§ **Your instructions**
Please show each line of the records below that contains the string "Email", copying those lines in full.

§ **The records**
○ ○ ○ ○ ○
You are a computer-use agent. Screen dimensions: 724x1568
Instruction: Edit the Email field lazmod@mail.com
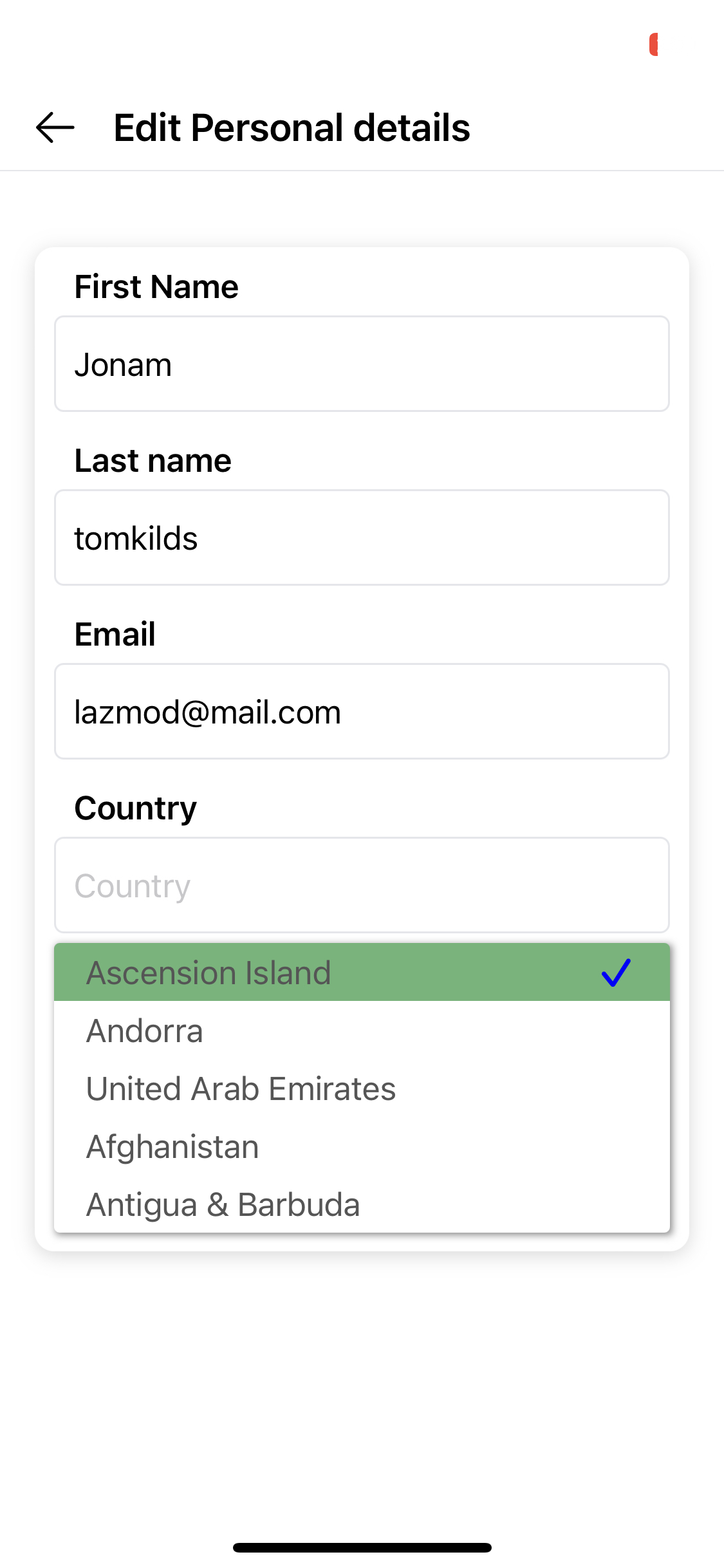(x=362, y=711)
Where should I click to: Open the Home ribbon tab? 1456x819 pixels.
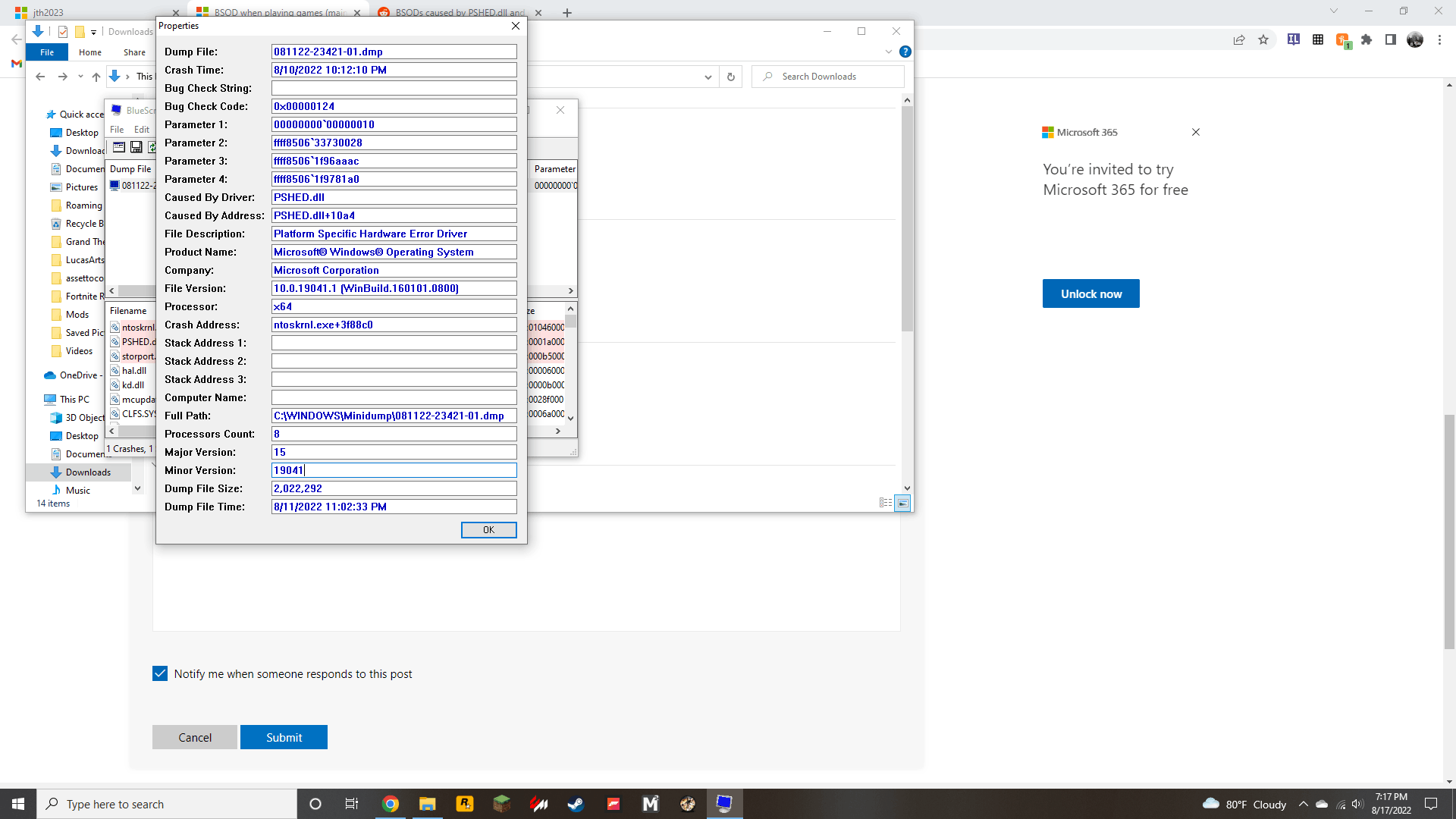tap(89, 52)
○ ○ ○ ○ ○
§ **Response**
Instruction: Edit the Email field lazmod@mail.com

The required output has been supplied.